Growing vegetables in your house – whether it is in pots or in plots – is one of the most satisfying and enjoyable activities you can indulge in if you want to have nutritious, fresh vegetables on your table. There are however, many reasons why you might want togrow vegetablesin your house. Here are some of the main ones:
- If you live in an apartment and have no garden, you can still grow certain vegetables in containers and containers on your balcony or windowsill. The key here is to ensure that the containers have adequate ventilation – this is easily accomplished by trimming the bottom of the containers to allow fresh air to enter. Great ventilation will also help to prevent the containers from drying out.
- You don’t have to grow huge quantities of vegetables to be able to feed your family. Unless you have a decent stock of tomatoes, beans and other vegetables, which you could grow constantly, fresh vegetables are something the family really does not need. A small crop of tomatoes can be grown in the span of a month or two. This is true for other vegetables as well. You can begin growing a little food in late winter in a few specially prepared containers and containers.
- Another great thing about growing vegetables in containers is that you can grow them year round. You will find that most annually blooming plants will happily bloom again after the frost is off the ground. Even plants that bloom perennially can be successfully grown in containers. You can keep these plants in a sheltered spot in a cold greenhouse, or even indoors throughout the winter. For growers with large greenhouses, the answer is obvious.
- If you grow certain types of herbs in containers, they can be moved outdoors when the weather gets too cold. For example, if you want to grow basil, cilantro, and oregano, you can keep these herbs in temporary containers and move them to your garden, where they’ll re-bloom, and then they’ll come back to the temporary place after the frost has gone.
- Watering your plants. It is a common gardening tip to water deeply and not simply sprinkle water over the soil. When you do water, make sure to keep the drops coming up so that the soil is soaked. Sprinkling water over the soil dries it out – it is like a quick shower in a dry climate.
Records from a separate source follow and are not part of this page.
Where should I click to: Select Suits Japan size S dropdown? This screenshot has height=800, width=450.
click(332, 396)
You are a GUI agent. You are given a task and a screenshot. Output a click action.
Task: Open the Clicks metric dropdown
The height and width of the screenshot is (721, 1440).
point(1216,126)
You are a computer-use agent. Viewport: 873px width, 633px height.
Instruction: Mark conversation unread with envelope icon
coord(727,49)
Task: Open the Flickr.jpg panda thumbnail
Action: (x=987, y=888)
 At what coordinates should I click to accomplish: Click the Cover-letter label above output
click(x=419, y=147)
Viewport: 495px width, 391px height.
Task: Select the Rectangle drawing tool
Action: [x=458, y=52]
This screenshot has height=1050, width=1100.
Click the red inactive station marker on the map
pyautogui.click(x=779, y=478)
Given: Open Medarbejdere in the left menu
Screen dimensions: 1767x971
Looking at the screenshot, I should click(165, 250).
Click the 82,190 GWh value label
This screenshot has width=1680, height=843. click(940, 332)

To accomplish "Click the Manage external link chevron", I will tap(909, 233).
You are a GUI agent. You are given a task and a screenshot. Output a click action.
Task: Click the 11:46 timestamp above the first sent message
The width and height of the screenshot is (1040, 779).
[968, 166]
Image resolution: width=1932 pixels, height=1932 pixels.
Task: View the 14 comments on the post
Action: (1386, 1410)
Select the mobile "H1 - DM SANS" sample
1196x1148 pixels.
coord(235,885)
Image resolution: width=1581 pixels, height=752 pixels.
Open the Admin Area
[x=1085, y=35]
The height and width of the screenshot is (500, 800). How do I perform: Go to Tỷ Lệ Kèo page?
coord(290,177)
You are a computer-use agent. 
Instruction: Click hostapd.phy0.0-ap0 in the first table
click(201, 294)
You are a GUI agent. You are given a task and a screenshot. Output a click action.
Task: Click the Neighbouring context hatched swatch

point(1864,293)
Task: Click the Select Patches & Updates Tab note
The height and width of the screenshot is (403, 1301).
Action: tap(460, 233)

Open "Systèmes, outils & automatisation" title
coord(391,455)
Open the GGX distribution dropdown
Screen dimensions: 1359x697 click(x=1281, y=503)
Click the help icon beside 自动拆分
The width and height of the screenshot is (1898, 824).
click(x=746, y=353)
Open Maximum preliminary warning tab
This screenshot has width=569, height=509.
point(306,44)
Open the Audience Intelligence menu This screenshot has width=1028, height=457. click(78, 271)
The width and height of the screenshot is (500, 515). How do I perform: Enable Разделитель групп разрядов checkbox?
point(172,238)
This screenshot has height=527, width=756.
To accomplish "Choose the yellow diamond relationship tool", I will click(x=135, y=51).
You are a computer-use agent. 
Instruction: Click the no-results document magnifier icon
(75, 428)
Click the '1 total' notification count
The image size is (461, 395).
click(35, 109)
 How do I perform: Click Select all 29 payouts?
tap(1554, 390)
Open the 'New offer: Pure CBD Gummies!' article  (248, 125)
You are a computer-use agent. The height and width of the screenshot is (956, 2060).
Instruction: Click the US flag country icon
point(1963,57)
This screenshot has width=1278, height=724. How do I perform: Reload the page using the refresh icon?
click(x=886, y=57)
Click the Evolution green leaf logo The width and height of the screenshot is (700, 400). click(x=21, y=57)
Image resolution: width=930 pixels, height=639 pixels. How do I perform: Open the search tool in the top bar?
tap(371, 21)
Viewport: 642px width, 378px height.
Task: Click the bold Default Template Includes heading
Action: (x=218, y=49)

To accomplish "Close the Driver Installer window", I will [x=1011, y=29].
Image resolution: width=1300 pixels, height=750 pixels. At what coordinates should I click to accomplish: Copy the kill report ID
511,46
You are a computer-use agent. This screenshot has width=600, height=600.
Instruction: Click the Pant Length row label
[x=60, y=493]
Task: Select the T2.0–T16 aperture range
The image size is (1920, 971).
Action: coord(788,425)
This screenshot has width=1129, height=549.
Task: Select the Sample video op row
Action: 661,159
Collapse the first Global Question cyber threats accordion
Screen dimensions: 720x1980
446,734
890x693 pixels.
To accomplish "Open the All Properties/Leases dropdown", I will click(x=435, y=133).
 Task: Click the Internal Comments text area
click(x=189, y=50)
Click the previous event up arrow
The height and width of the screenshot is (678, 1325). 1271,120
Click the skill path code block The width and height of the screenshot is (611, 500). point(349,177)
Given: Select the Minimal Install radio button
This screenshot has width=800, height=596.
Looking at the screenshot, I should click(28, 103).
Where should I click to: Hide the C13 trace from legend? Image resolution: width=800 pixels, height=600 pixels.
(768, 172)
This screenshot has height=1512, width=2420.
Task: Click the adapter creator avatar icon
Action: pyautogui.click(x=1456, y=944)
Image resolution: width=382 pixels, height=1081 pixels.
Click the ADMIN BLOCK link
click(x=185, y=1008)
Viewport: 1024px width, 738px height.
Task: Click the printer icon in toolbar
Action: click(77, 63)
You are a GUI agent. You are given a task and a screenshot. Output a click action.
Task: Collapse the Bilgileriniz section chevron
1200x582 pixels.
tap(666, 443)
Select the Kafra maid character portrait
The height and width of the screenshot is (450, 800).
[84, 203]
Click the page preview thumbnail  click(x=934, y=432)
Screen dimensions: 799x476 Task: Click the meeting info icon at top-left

- Don’t let the roots dry out. The roots of your plants need water in order to absorb nutrients and hold onto to soil. If you forget to water your plants for a while, it will be OK to let the soil dry a little so that the roots can absorb the moisture, but don’t let the soil dry so that the roots are not supplied with water. There is a problem developing over watering in some warmer climates. If the soil seems dry, but the leaves seem wet, you are providing too much water.
- Be picky about the soil that you use as starter mix for your plants. Plant mix soils are NOT recommended as the nutrients are usually low.
- The best way to fertilize is to water solublely or weekly. Also, liquid or water-soluble fertilizer needs to be mixed with water so the plant can absorb it.
- Trimming of leaves should be done at the beginning of the season (fall) and the beginning of each month during the growing season. Do not wait until the growing season to do the trimming.
- The root system of the plant should be pruned during the growing season and new growth formed during the winter. However, you cannot trim or divide plants the same year you harvest them unless they are part of a planned landscape.
- Remove diseased, damaged or infested plants at the end of the season and dispose of them. Some plants need to be removed at the end of the season and their roots and bodies preserved for future planting. Do it now before the new planting season starts.
- Remember, some plants need to be removed at the end of the season for various reasons, so plan it all out.
- Remember, if you can’t remember, never forget!! You might need to consult written instructions, or another landscape document to finish the job off.
- Planting with gaps, like a row of two planted apples, or herbs with a row of tomatoes, makes for a great, eye-catching landscape. Make sure the “roles” are filled with soil and mulch.
“White spaces” including white roses, white daffodils, white lilies and white tulips create a dramatic contrast and provide depth.
- Outdoor lighting is very important to many garden locations.